- Fragmento extraído:

Escuchar más voces, escucharse mutuamente, también en la Iglesia, entre
hermanos y hermanas, nos permite ejercitar el arte del discernimiento, que
aparece siempre como la capacidad de orientarse en medio de una sinfonía de
voces. Pero, ¿por qué afrontar el esfuerzo que requiere la escucha?
Un gran diplomático de la Santa
Sede, el Cardenal Agostino Casaroli, hablaba del “martirio de la paciencia”,
necesario para escuchar y hacerse escuchar en las negociaciones con los
interlocutores más difíciles, con el fin de obtener el mayor bien posible en
condiciones de limitación de la libertad.
Pero también en situaciones menos
difíciles, la escucha requiere siempre la virtud de la paciencia, junto con la
capacidad de dejarse sorprender por la verdad — aunque sea tan sólo un
fragmento de la verdad— de la persona que estamos escuchando. Sólo el asombro
permite el conocimiento. Me refiero a la curiosidad infinita del niño que mira
el mundo que lo rodea con los ojos muy abiertos.
Escuchar con esta disposición de
ánimo —el asombro del niño con la consciencia de un adulto— es un
enriquecimiento, porque siempre habrá alguna cosa, aunque sea mínima, que puedo
aprender del otro y aplicar a mi vida.
La capacidad de escuchar a la
sociedad es sumamente preciosa en este tiempo herido por la larga pandemia.
Mucha desconfianza acumulada precedentemente hacia la “información oficial” ha
causado una “infodemia”, dentro de la cual es cada vez más difícil hacer
creíble y transparente el mundo de la información.
Es preciso disponer el oído y
escuchar en profundidad, especialmente el malestar social acrecentado por la
disminución o el cese de muchas actividades económicas. También la realidad de
las migraciones forzadas es un problema complejo, y nadie tiene la receta lista
para resolverlo.

- Registros almacenados:
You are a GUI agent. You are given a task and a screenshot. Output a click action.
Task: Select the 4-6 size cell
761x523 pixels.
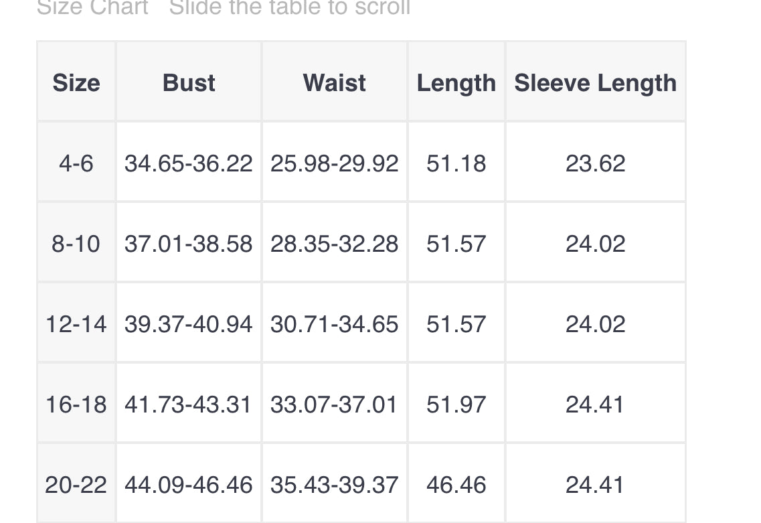point(76,163)
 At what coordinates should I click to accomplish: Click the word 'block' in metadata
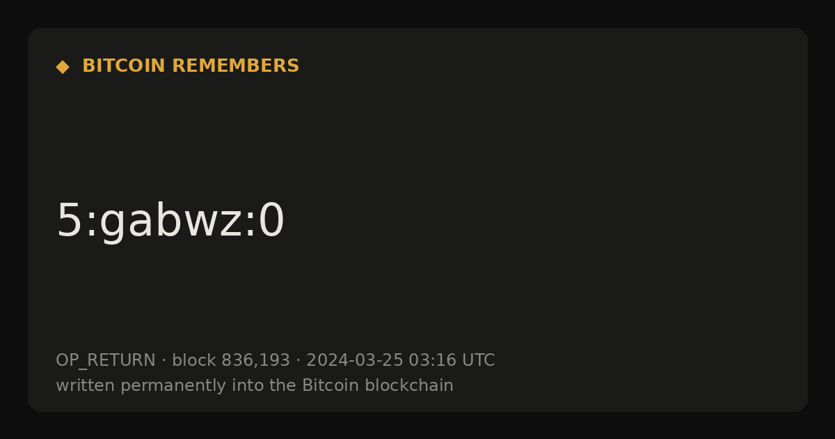coord(194,361)
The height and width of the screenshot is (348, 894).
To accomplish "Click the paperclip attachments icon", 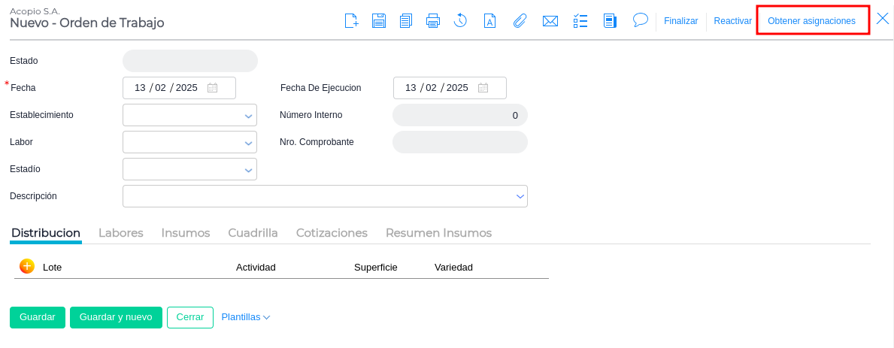I will coord(520,21).
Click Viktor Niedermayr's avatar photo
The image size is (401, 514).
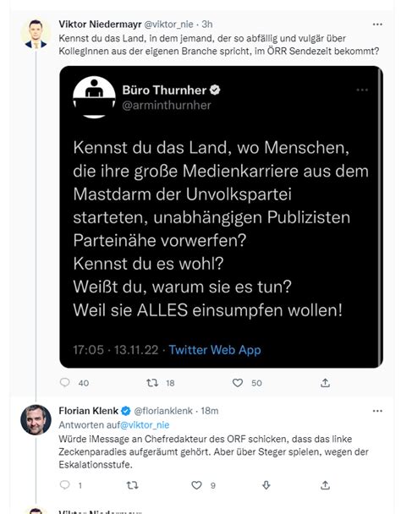tap(36, 34)
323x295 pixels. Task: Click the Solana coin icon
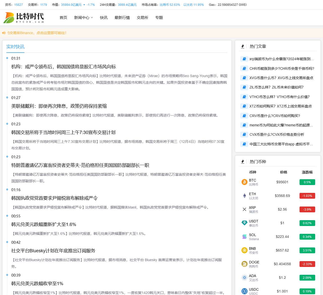tap(244, 237)
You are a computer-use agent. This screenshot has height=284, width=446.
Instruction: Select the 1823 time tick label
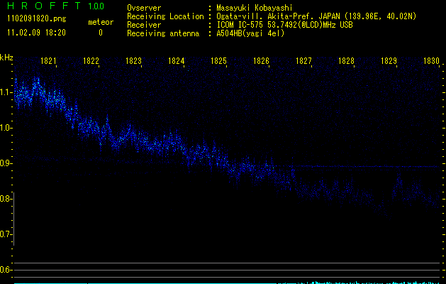[x=134, y=62]
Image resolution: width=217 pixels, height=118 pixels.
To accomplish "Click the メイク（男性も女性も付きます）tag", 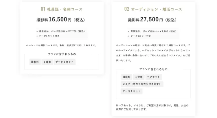I will [142, 84].
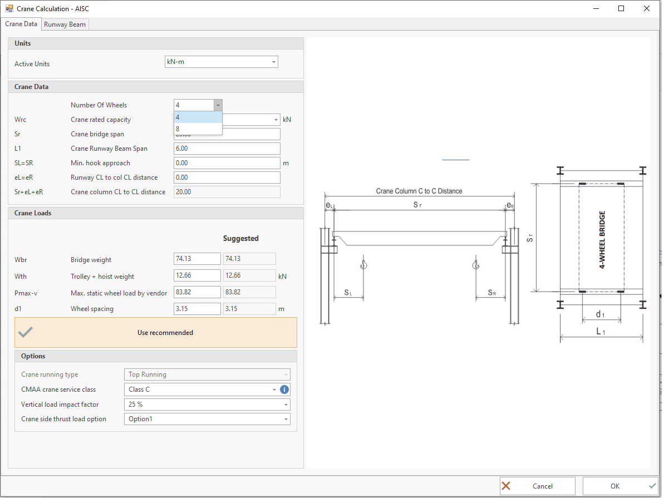This screenshot has width=664, height=498.
Task: Click the CMAA service class info icon
Action: pos(284,389)
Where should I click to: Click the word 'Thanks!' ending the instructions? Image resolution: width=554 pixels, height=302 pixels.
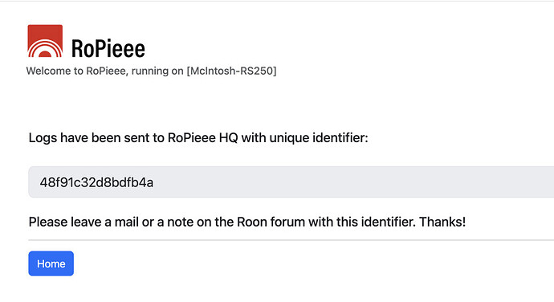click(x=442, y=222)
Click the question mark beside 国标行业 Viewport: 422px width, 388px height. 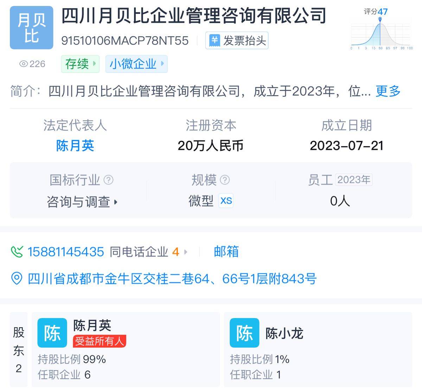tap(109, 180)
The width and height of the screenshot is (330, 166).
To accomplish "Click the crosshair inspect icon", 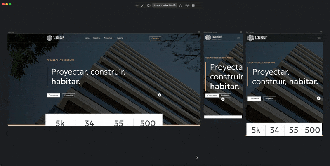I will [x=149, y=5].
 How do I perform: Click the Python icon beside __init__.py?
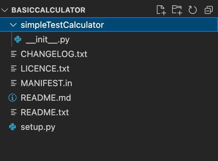[18, 40]
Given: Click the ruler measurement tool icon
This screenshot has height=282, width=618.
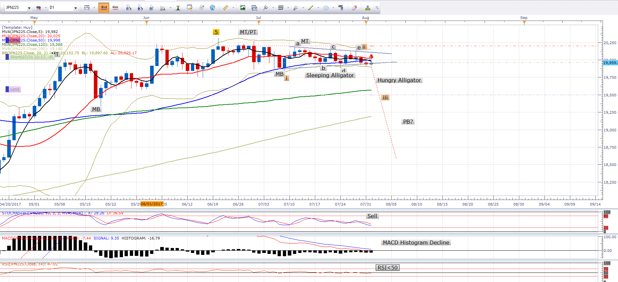Looking at the screenshot, I should [226, 8].
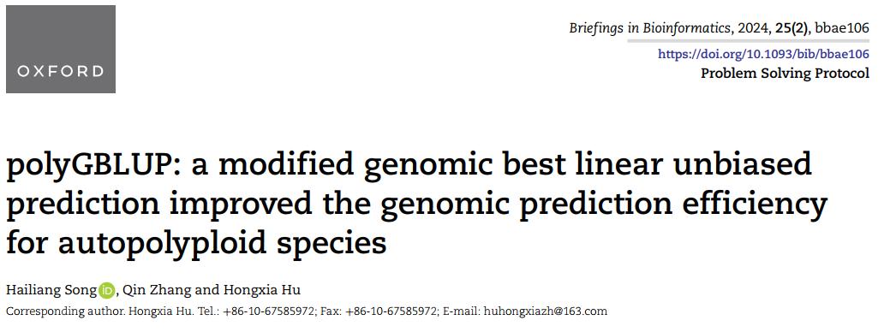The image size is (884, 332).
Task: Click the grey divider under the journal citation
Action: 748,41
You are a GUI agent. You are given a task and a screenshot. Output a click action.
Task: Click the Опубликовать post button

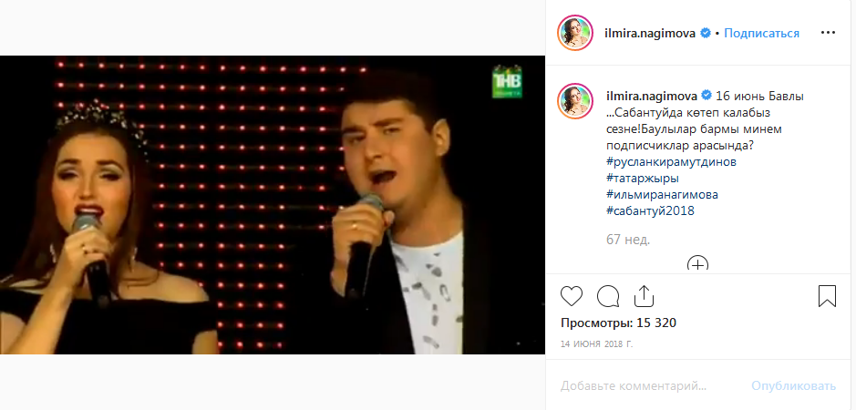793,386
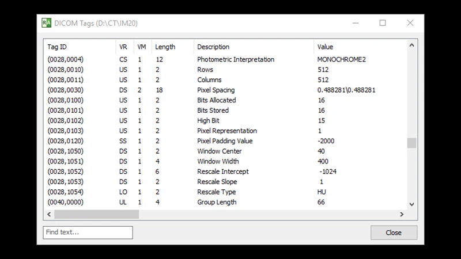
Task: Click the horizontal scrollbar left arrow
Action: [49, 214]
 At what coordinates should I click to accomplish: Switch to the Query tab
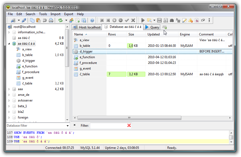[152, 27]
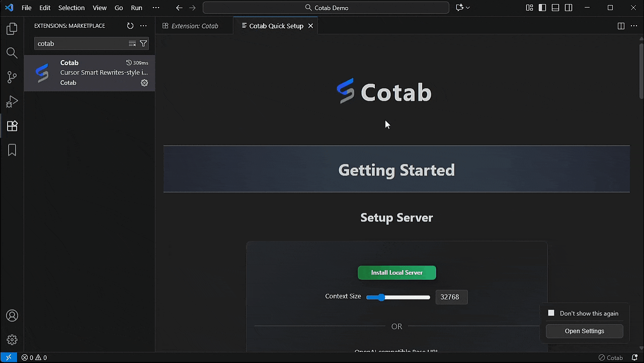Open the extension filter dropdown
Image resolution: width=644 pixels, height=363 pixels.
[x=143, y=43]
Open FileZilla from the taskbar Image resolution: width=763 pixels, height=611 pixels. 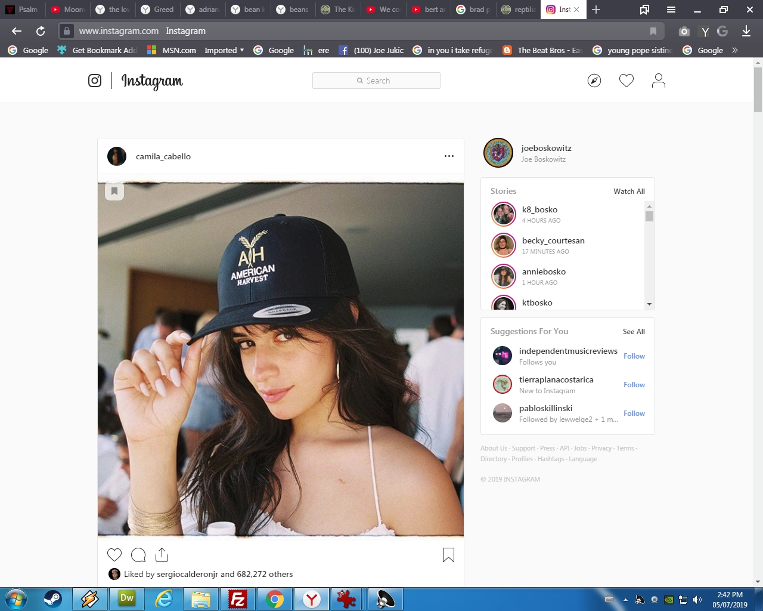[238, 599]
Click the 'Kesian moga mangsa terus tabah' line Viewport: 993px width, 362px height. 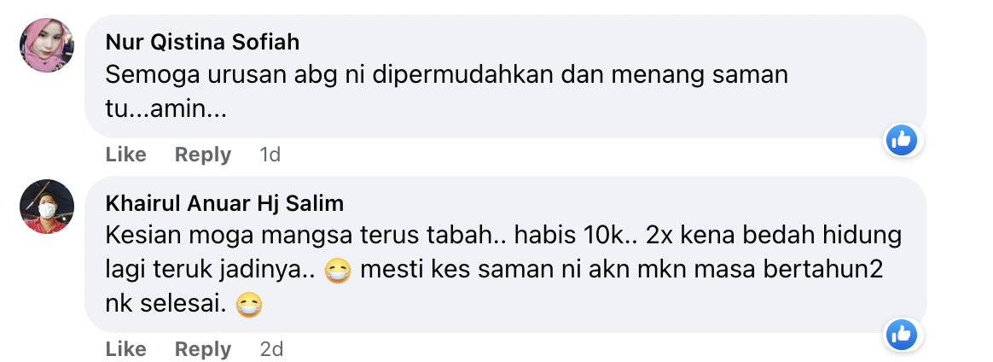click(x=503, y=236)
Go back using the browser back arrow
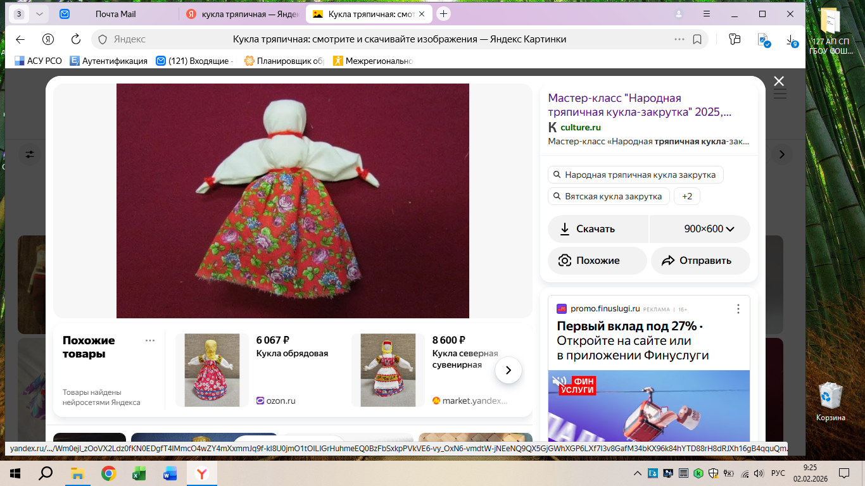 [x=20, y=39]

- Por hacer: Repite completo y sin ningún cambio el fragmento sobre la escucha. Este material es independiente y no forma parte del fragmento.

- Resultado del ejercicio:
Escuchar más voces, escucharse mutuamente, también en la Iglesia, entre
hermanos y hermanas, nos permite ejercitar el arte del discernimiento, que
aparece siempre como la capacidad de orientarse en medio de una sinfonía de
voces. Pero, ¿por qué afrontar el esfuerzo que requiere la escucha?
Un gran diplomático de la Santa
Sede, el Cardenal Agostino Casaroli, hablaba del “martirio de la paciencia”,
necesario para escuchar y hacerse escuchar en las negociaciones con los
interlocutores más difíciles, con el fin de obtener el mayor bien posible en
condiciones de limitación de la libertad.
Pero también en situaciones menos
difíciles, la escucha requiere siempre la virtud de la paciencia, junto con la
capacidad de dejarse sorprender por la verdad — aunque sea tan sólo un
fragmento de la verdad— de la persona que estamos escuchando. Sólo el asombro
permite el conocimiento. Me refiero a la curiosidad infinita del niño que mira
el mundo que lo rodea con los ojos muy abiertos.
Escuchar con esta disposición de
ánimo —el asombro del niño con la consciencia de un adulto— es un
enriquecimiento, porque siempre habrá alguna cosa, aunque sea mínima, que puedo
aprender del otro y aplicar a mi vida.
La capacidad de escuchar a la
sociedad es sumamente preciosa en este tiempo herido por la larga pandemia.
Mucha desconfianza acumulada precedentemente hacia la “información oficial” ha
causado una “infodemia”, dentro de la cual es cada vez más difícil hacer
creíble y transparente el mundo de la información.
Es preciso disponer el oído y
escuchar en profundidad, especialmente el malestar social acrecentado por la
disminución o el cese de muchas actividades económicas. También la realidad de
las migraciones forzadas es un problema complejo, y nadie tiene la receta lista
para resolverlo.